We've deployed the solution for Windows with a SQL Server back end database.
The main competition was a build vs. buy scenario. BuildForge was chosen
because of its flexible architecture to incorporate our existing tools
and processes – it required minimal rework. We were able to keep the pieces
of our infrastructure that were working, and replace the other aspects
with enhanced capabilities from BuildForge. After looking at the build
vs. buy scenario, we determined that BuildForge was the most cost effective
and robust solution. We also liked that we wouldn't have to provide internal
support for a system – this allows us to focus more on our core competency
of business solutions development.
VI. Architecture
- BuildForge provides a centralized Management Console on an Apache
server with a resident MySQL database and an embedded execution engine.
Agents then reside on each of the production or scratch servers that
do the actual work. The system is accessible through a web interface.
Connections to other systems/tools/tasks are executed via command line
or calls to the BuildForge API.
- Important characteristics: 1) flexibility to plug in existing tools
and processes, get away from our hard coded approach, 2) repeatability
-- ability to create and enforce standardized processes, 3) reusability
– ability to leverage work across different projects, 4) scalability
– ability to pool server resources, and distribute work in parallel across
server pools, 5) security – ability to tailor access for different project
teams and roles.
VII. Project Team
- Team size – the Atlanta team is 60 developers
- Our team members range in experience level from entry level to sophisticated.
That's why it was important to have standardized processes that mask
some of the complexity behind the scenes. With our new system, less experienced
employees are able to execute tasks with a push of a button.
- The need for training is minimized with the system, as mentioned above.
- The Atlanta deployment took less than two months. This was accomplished
WITHOUT any slips to the existing release schedule.
- Yes, management considered this a great success. We estimate
the new system has saved us significantly in the following areas:
- Increased CM productivity through more efficiency and automation
- Better visibility and control for Development Managers and Team Leads
through real-time project data and self-service capabilities
- Made developers more productive – gave them the ability to do pre-flight
validation of changes and receive immediate feedback on their code.
- Faster release cycles by accelerating builds through parallel processes
- We wouldn't do anything differently – it has been a very successful
deployment.
At its core, BuildForge acts as the glue between our existing scripts
and processes – initiating, validating results, and reporting status. This
provided a natural transition to a more reliable, repeatable, and auditable
process. Once we implemented basic functionality under BuildForge, it was
easy matter to extend the capabilities by adding more scripts.

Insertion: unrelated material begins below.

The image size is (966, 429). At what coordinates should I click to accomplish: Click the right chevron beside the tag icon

BuildForge gave us the ability to grant permission to specific people
to execute tasks. For instance, we are now able to turn over the building/deploying/installing
task for an integration system to a Development Manager, allowing him to
execute this task when needed, without having to work his request into
the SCM work queue.
The better error checking and better notification mechanisms (both
pulling and pushing) allow us to catch errors earlier and notify the right
people without manual intervention or analysis required.

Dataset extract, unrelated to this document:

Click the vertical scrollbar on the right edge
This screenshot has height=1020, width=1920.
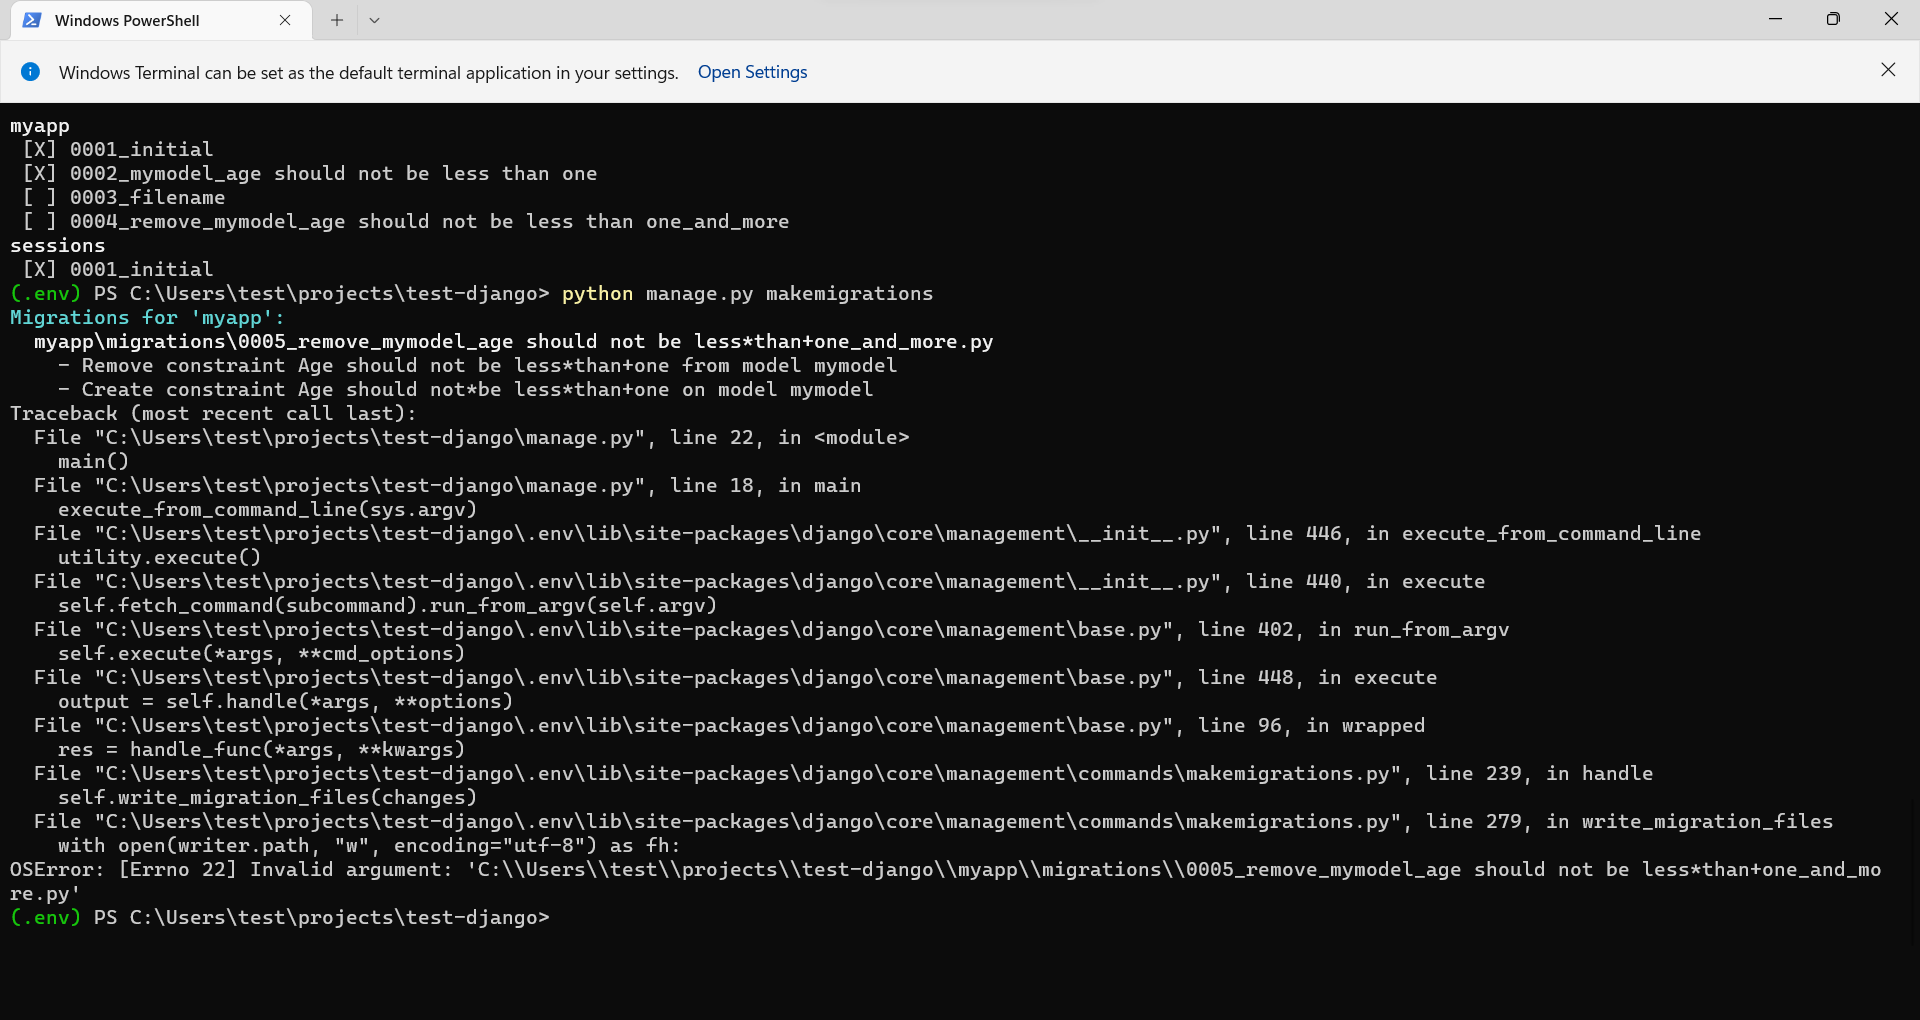1913,560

Because information about all the BuildForge activities is captured
in a database, we are much more able to measure these activities and generate
reports.
The advanced BuildForge features of threading, task distributing and
server pooling give us the ability to un-serialize tasks and them run in
parallel, to run and coordinate tasks on different machines, and to distribute
task instances among a designated group of machines. These capabilities
have accelerated our release speed and the ability of our group to scale
without adding additional staff resources.